Mam’selle Pauline tried to talk through her sobs.

“I can’t explain it to you, Sesoeur. I don’t understand it myself. I love you as I have always loved you; next to God. But if La Petite goes away I shall die. I can’t understand,–help me, Sesoeur. She seems–she seems like a saviour; like one who had come and taken me by the hand and was leading me somewhere-somewhere I want to go.”

Ma’ame Pelagie had been sitting beside the bed in her peignoir and slippers. She held the hand of her sister who lay there, and smoothed down the woman’s soft brown hair. She said not a word, and the silence was broken only by Mam’selle Pauline’s continued sobs. Once Ma’ame Pelagie arose to mix a drink of orange-flower water, which she gave to her sister, as she would have offered it to a nervous, fretful child. Almost an hour passed before Ma’ame Pelagie spoke again. Then she said:–

“Pauline, you must cease that sobbing, now, and sleep. You will make yourself ill. La Petite will not go away. Do you hear me? Do you understand? She will stay, I promise you.”

Mam’selle Pauline could not clearly comprehend, but she had great faith in the word of her sister, and soothed by the promise and the touch of Ma’ame Pelagie’s strong, gentle hand, she fell asleep.

III

Ma’ame Pelagie, when she saw that her sister slept, arose noiselessly and stepped outside upon the low-roofed narrow gallery. She did not linger there, but with a step that was hurried and agitated, she crossed the distance that divided her cabin from the ruin.

The night was not a dark one, for the sky was clear and the moon resplendent. But light or dark would have made no difference to Ma’ame Pelagie. It was not the first time she had stolen away to the ruin at night-time, when the whole plantation slept; but she never before had been there with a heart so nearly broken.
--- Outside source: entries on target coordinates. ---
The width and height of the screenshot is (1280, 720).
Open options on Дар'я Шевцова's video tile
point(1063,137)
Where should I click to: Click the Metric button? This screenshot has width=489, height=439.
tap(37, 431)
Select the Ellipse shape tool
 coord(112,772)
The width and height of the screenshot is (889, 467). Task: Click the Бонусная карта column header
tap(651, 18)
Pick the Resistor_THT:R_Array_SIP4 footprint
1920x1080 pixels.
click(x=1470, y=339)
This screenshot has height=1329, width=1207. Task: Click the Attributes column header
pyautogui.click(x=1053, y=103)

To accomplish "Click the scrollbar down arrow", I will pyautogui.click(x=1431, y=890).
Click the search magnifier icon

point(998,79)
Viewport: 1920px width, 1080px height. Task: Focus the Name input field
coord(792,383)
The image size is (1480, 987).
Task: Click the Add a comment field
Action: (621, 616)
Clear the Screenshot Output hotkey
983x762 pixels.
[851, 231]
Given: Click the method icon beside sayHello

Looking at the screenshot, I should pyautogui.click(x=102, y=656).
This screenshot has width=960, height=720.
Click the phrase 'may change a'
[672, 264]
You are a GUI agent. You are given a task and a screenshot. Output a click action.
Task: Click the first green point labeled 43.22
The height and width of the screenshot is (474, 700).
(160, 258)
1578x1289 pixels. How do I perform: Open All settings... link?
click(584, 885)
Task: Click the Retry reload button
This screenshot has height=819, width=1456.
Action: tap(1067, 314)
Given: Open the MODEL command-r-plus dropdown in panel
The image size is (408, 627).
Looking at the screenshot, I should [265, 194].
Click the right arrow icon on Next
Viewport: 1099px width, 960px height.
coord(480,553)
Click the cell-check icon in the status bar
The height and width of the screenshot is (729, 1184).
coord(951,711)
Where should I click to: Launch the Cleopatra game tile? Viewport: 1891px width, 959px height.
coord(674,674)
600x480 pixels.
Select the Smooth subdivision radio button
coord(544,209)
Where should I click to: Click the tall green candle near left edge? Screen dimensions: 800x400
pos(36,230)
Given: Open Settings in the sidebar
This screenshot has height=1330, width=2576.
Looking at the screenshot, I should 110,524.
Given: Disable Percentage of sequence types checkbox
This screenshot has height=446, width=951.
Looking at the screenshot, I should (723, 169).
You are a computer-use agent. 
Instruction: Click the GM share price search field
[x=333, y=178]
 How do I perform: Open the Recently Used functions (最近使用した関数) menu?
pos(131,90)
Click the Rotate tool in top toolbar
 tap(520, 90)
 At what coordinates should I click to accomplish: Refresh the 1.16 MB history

She was going there for the last time to dream her dreams; to see the visions that hitherto had crowded her days and nights, and to bid them farewell.

There was the first of them, awaiting her upon the very portal; a robust old white-haired man, chiding her for returning home so late. There are guests to be entertained. Does she not know it? Guests from the city and from the near plantations. Yes, she knows it is late. She had been abroad with Felix, and they did not notice how the time was speeding. Felix is there; he will explain it all. He is there beside her, but she does not want to hear what he will tell her father.

Ma’ame Pelagie had sunk upon the bench where she and her sister so often came to sit. Turning, she gazed in through the gaping chasm of the window at her side. The interior of the ruin is ablaze. Not with the moonlight, for that is faint beside the other one–the sparkle from the crystal candelabra, which negroes, moving noiselessly and respectfully about, are lighting, one after the other. How the gleam of them reflects and glances from the polished marble pillars!